THE ORIGINS OF HUMMUS
Made mostly from chickpeas (a/k/a garbanzo beans) and spices, hummus traces its roots to the Levantine area where it has been a staple Middle Eastern and North African food for centuries. In fact, some sources claim that hummus dates back to the 12th century, though it most likely would have been made using different ingredients.
As with many favorite foods of the modern era, it wasn’t widely available in the U.S. until the past few decades when global cuisine came into fashion. It’s now estimated that 25% of US households keep hummus on hand.
HUMMUS IS GOOD FOR YOU!
If you eat it with vegetables like red pepper strips, cucumber slices, or carrot sticks, you’ll get added vitamins and even more fiber, too!
Homemade hummus is, of course, delicious with homemade pita chips. But check out these other ways to enjoy it, too:
• Use as a spread on sandwiches.
• Spread it on chicken before baking.
• Stuff tomatoes with it then roast for 10 minutes for a quick side dish.
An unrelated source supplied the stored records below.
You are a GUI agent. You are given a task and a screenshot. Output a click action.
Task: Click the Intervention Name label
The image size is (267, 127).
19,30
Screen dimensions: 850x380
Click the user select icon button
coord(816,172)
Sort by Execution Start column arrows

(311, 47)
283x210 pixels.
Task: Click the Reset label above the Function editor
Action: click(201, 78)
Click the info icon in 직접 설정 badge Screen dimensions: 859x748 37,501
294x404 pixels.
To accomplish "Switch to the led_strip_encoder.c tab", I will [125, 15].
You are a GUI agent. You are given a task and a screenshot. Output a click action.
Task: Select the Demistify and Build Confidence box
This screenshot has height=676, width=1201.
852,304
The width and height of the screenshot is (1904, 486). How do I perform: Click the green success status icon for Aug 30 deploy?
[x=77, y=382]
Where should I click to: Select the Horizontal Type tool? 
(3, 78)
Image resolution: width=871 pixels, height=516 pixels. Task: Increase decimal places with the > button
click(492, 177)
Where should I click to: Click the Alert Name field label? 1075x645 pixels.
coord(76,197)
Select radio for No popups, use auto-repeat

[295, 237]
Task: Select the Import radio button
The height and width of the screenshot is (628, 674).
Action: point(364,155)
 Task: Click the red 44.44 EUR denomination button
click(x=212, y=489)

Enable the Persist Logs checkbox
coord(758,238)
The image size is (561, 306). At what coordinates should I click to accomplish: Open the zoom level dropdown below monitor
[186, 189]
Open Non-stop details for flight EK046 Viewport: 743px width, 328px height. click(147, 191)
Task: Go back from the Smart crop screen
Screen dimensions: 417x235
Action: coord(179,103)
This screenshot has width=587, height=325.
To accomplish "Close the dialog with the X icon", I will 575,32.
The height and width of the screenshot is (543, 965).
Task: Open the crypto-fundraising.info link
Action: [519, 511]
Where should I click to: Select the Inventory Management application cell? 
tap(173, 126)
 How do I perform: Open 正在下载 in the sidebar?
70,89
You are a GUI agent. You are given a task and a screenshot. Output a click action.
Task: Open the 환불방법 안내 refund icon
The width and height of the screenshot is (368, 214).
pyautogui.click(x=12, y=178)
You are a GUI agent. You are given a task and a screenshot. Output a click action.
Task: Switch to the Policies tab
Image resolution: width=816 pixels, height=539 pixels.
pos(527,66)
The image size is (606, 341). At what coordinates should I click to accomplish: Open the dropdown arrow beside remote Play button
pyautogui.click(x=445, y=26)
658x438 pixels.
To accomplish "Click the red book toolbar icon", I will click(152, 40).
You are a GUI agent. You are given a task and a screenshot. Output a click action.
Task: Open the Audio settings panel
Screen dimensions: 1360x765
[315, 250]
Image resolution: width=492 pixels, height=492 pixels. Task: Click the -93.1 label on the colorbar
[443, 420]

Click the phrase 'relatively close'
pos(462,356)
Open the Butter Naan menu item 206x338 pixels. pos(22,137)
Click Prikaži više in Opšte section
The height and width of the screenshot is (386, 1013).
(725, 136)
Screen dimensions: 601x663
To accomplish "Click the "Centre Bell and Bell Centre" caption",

• Toss it with hot pasta, a little extra olive oil, and your favorite vegetables.
• Add it to deviled eggs.
• Turn it into a salad dressing by combining it with a bit of vinegar, salt, and pepper.
Once made, portion out just the amount of hummus you plan to eat and top the remainder with a thin layer of olive oil to help it stay fresh in the refrigerator for up to 5 days.
Hummus can also be frozen! Since my family goes through it so quickly, I often triple the recipe and transfer half to a resealable plastic bag. After sealing and flattening it, I make an X with the handle of a wooden spoon then put the bag in the freezer. That X makes it super easy to break off just enough homemade hummus to defrost in the microwave for two of us to enjoy.
- 2 cups chickpeas homemade or from a can (liquid reserved)
- ½ cup tahini
- 2 cloves garlic smashed
- 1 teaspoon salt
- ¾ teaspoon ground cumin
- 1-2 tablespoons olive oil plus more for storage
- 5-7 tablespoons freshly-squeezed lemon juice divided (NOT bottled)
- Paprika, minced parsley, or toasted sesame seeds for garnish
- Mash chickpeas in bowl or whir in food processor until they form a paste. Add liquid from cooking/draining chickpeas as needed to thin.
- Add tahini, garlic, salt, cumin, olive oil and 2 tablespoons lemon juice. Combine until smooth and creamy. Taste and adjust seasonings to suit.
- Transfer to serving bowl and lightly drizzle surface with olive oil to prevent drying-out. Garnish and serve.